Dear Editor.
When Nigel Farage debated with Nick Clegg, he made it perfectly clear why he is opposed to the EU. It is because the EU is not a Common Market. This is, as I understand it, James Morris’s view as well.
What they mean by this is a free, unregulated market. This is the Tory philosophy Margaret Thatcher introduced in the 1980s. People should understand that UKIP is simply another Tory party which is opposed to the EU. If UKIP should get into power, we will see the same sort of free market economic policies - including under Labour from 1997 to 2010 - as we have had since the 1980s.
Farage is an effective performer on TV but this has to be distinguished from the policies he and UKIP are advocating. This is taken from UKIP’s website: “Taxes and Government debt rise. Energy and transport costs soar. Unemployment is too high. The NHS and state education strain under a population increase of 4 million since 2001“ (www.ukip.org/issues).

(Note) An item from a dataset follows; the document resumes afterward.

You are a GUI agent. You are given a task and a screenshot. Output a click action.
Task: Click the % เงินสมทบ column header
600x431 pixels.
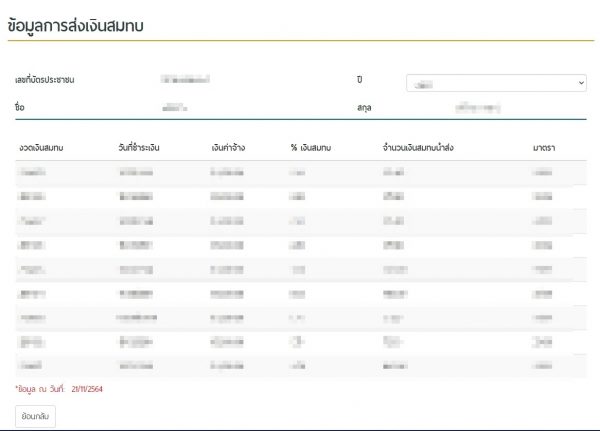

The inference here is that our problems are due to immigration. But government debt, energy and transport costs, unemployment, are home-grown problems. The NHS’s problems have more to do with an ageing population, obesity, alcoholism - again these are home-grown.
UKIP has been making ground but it is offering a false prospectus. If the public is dissatisfied with the state of the country, they have to consider how we got to this point. Any careful examination of recent decades will show that our problems are much more home-grown than imported.
John Payne, Dudley Green Party, Halesowen 22, Loughton Grove.